Liebe Spieler, Trainer und Zuschauer,
irgendwie brennt es mir unter den Nägeln, Ihnen mal ein paar Worte zur Vorteilsbestimmung zu schreiben. Vielleicht stutzen Sie schon jetzt, denn was soll Vorteilsbestimmung sein, es gibt doch nur die Vorteilsregel. Lassen Sie uns hier nicht in Wortklaubereien einsteigen, wichtig ist jedoch, dass das Regelwerk dem Schiedsrichter aufgibt, auf die Ahndung einer Regelübertretung zu verzichten, wenn das für die Mannschaft, die eigentlich "geschädigt" wurde, von Vorteil ist.
Kennen Sie das nicht?

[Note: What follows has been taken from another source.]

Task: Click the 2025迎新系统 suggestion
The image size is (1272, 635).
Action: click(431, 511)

Der blöde und blinde Schiri sieht das klare Handspiel oder Foul nicht und lässt weiterspielen. Davon abgesehen, dass bei weitem nicht jeder Kontakt des Balles mit der Hand regelwidrig ist und auch manche Situation aus Sicht des Schiedsrichters kein Foul ist, so haben doch fast alle Schiedsrichter die ich kenne weit mehr Spielverständnis, als man ihnen von außen zutraut - und deshalb lassen sie auch manch echtes Foul oder Handspiel ungeahndet, weil die Spielsituation eben durchaus vorteilhaft ist oder zumindest werden kann. Hier sind wir genau am nächsten wichtigen Punkt: Der Schiedsrichter kann (und soll) einige Sekunden abwarten, ob der erwartete Vorteil auch eintritt, ansonsten kann er immer noch "nachpfeifen". Wenn Sie aber draußen dann schon toben, wirkt dies schnell so, als pfeife der SR auf Zuruf, obwohl er alles richtig macht.

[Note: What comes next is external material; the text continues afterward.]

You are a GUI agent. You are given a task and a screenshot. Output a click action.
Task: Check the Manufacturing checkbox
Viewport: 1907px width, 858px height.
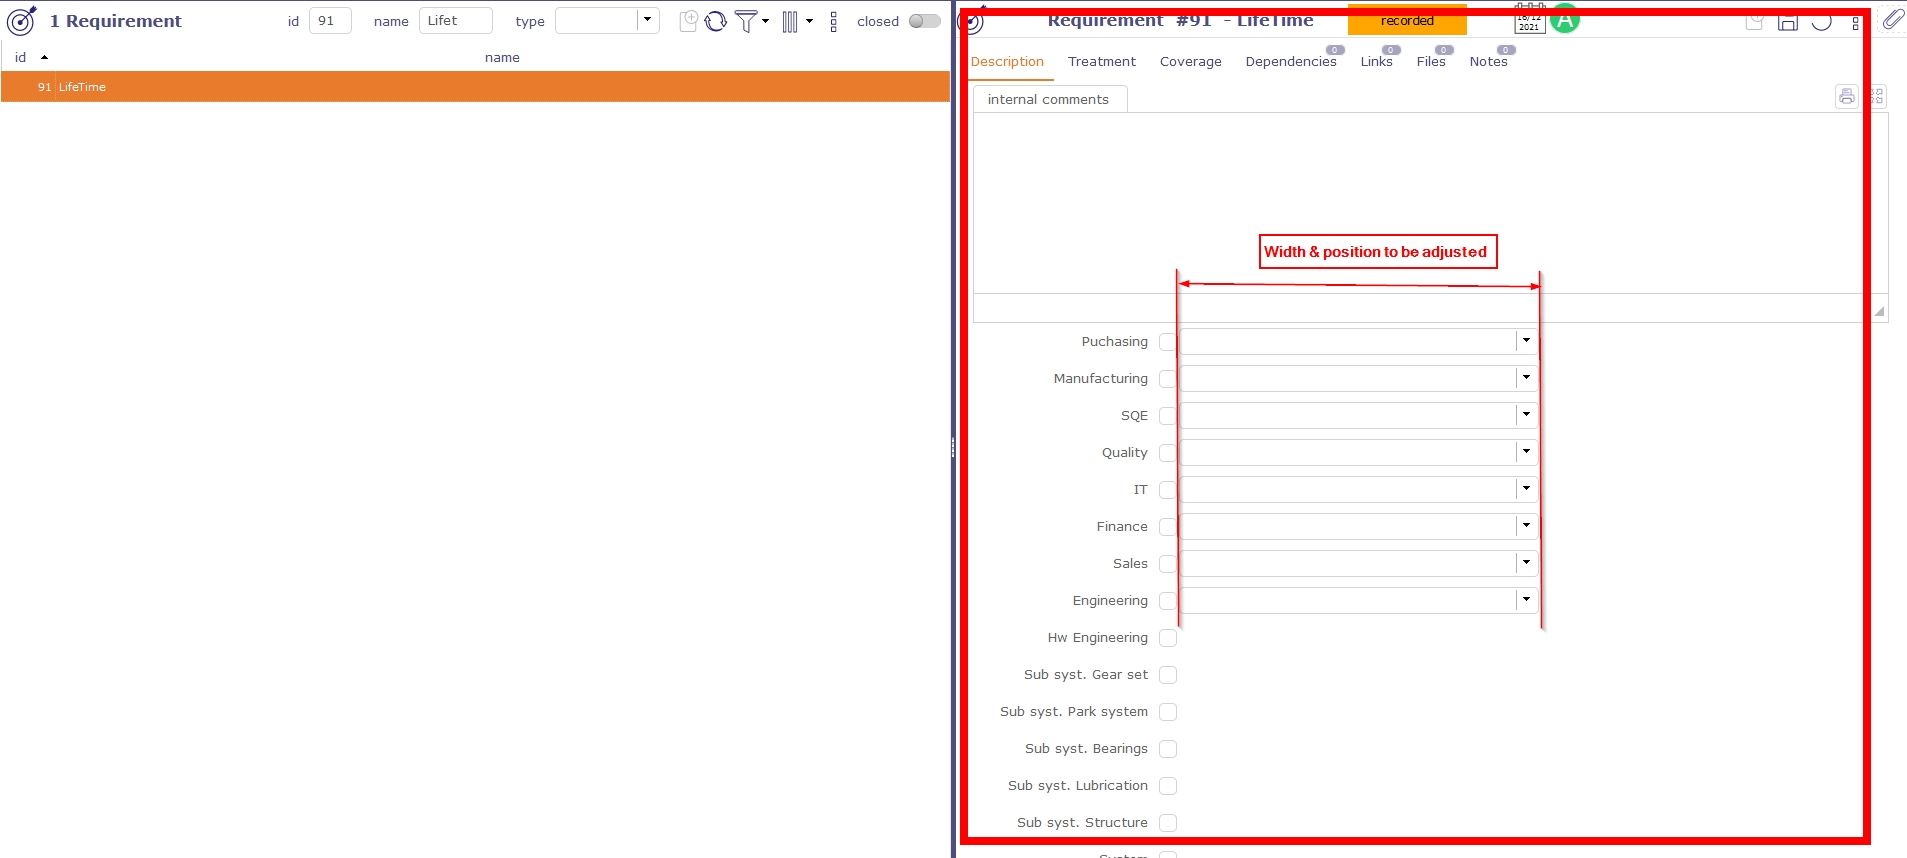point(1167,379)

Noch ein Wort zur vorteilhaften Situation: Der SR wird immer die Mannschaft und nicht den einzelnen Spieler sehen. Außerdem muss er zwingend taktische Erwägungen einfließen lassen: Im eigenen Strafraum gibt es beispielsweise grundsätzlich keinen Vorteil und bestimmte Fouls, das ist abhängig vom Spielcharakter, müssen geahndet werden, selbst wenn dadurch womöglich im Einzelfall ein Vorteil verloren gehen kann. Dazu ein Beispiel: Mir ist es einmal passiert, dass ein Verteidiger, der bereits verwarnt war, ein verwarnungswürdiges Foul begeht. Der gefoulte Angreifer bleibt im Ballbesitz und sieht sich im Vorteil, ich hingegen halte die Möglichkeit für bestenfalls mittelmäßig, so dass ich zum Ergebnis komme, hier ist die Ampelkarte und die daraus entstehende Überzahl der größere Vorteil ist. Im ersten Augenblick mault der Angreifer, nachdem er sieht, dass sein Gegner vom Feld muss, stimmt er mir aber zu, dass das hier der größere Vorteil war.

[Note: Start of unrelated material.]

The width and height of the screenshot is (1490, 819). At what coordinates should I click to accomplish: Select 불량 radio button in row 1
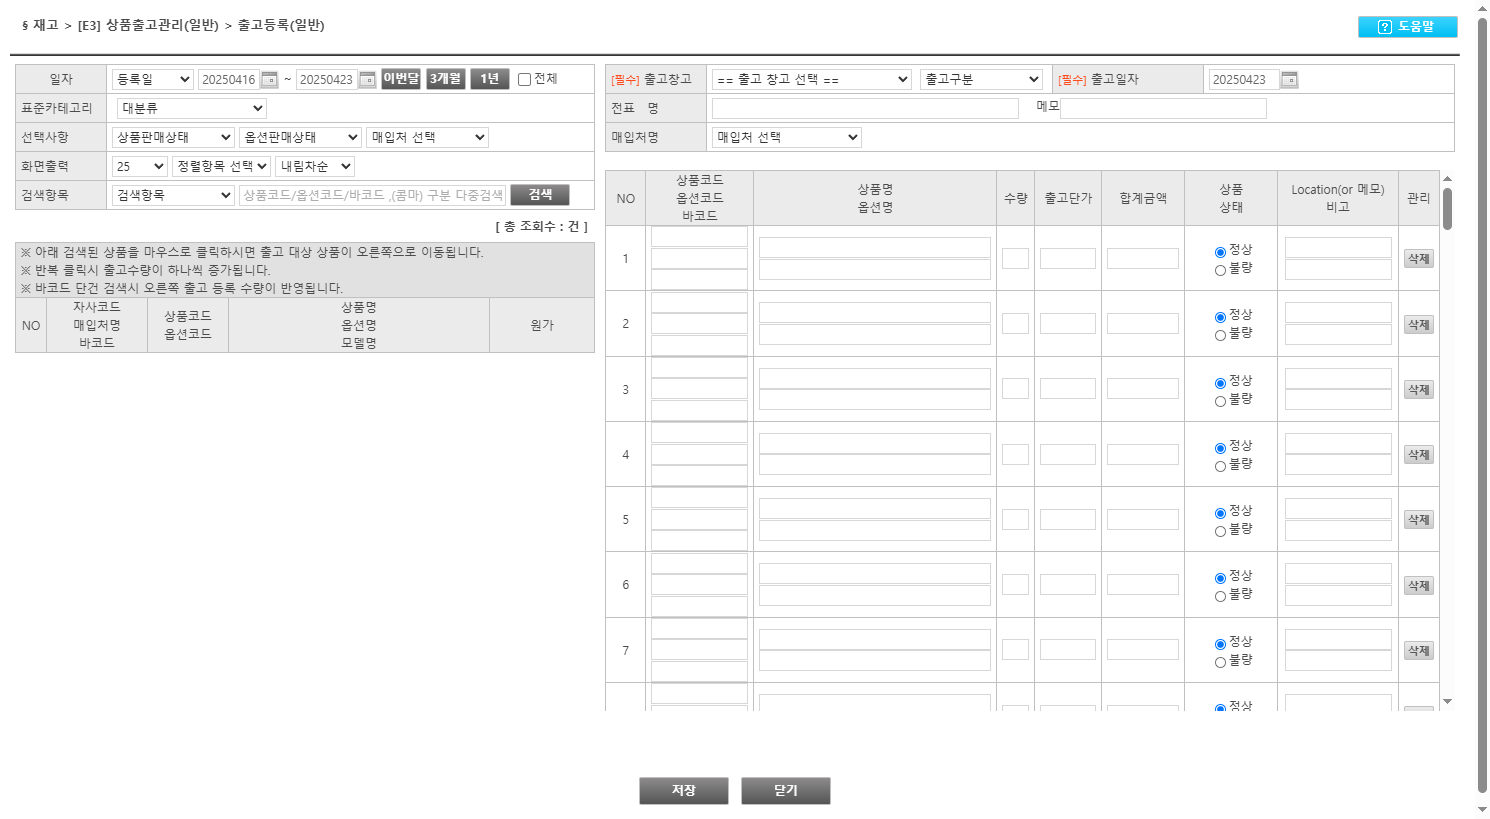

Daher mein Rat und meine Bitte: Stellen sie bis zum Pfiff des Schiedsrichters das spielen nicht ein, der Typ weiß in aller Regel, was er tut. Und auch als Trainer oder Zuschauer, schlucken Sie erst einen Moment und Sie werden sehen, gar nicht so selten ist es wirklich ein Vorteil oder der Pfiff kommt noch.